# Task description
Only the lines from the line that contains "Image resolution: width=850" through the final line of the entries below belong in your answer, copied exactly and without pictures.

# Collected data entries

Content starts

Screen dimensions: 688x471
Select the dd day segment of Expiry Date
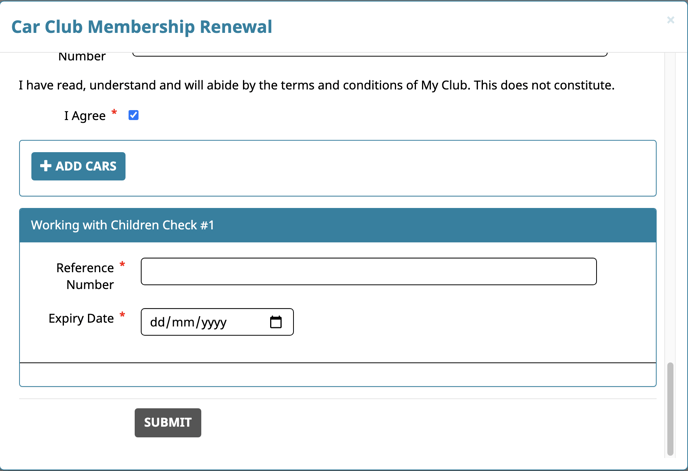click(x=157, y=322)
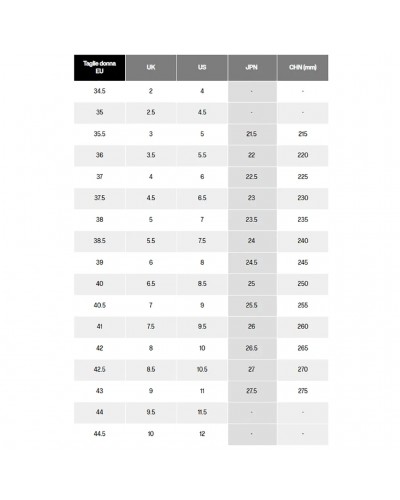
Task: Select US size 11.5 cell
Action: point(202,412)
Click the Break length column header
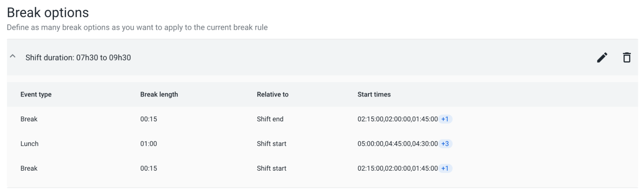The image size is (644, 191). click(159, 94)
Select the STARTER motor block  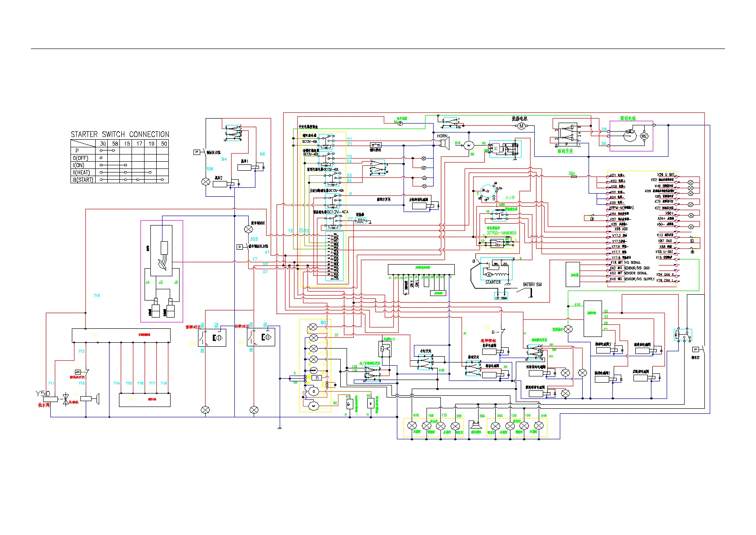click(x=496, y=270)
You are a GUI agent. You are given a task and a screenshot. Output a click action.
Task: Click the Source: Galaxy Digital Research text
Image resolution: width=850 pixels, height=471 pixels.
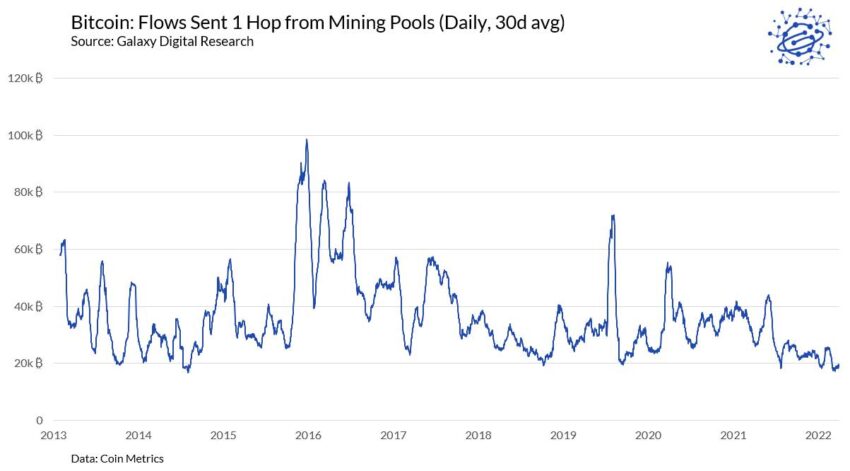(x=162, y=42)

Content ends

# Answer to this exercise
Image resolution: width=850 pixels, height=471 pixels.
(x=162, y=42)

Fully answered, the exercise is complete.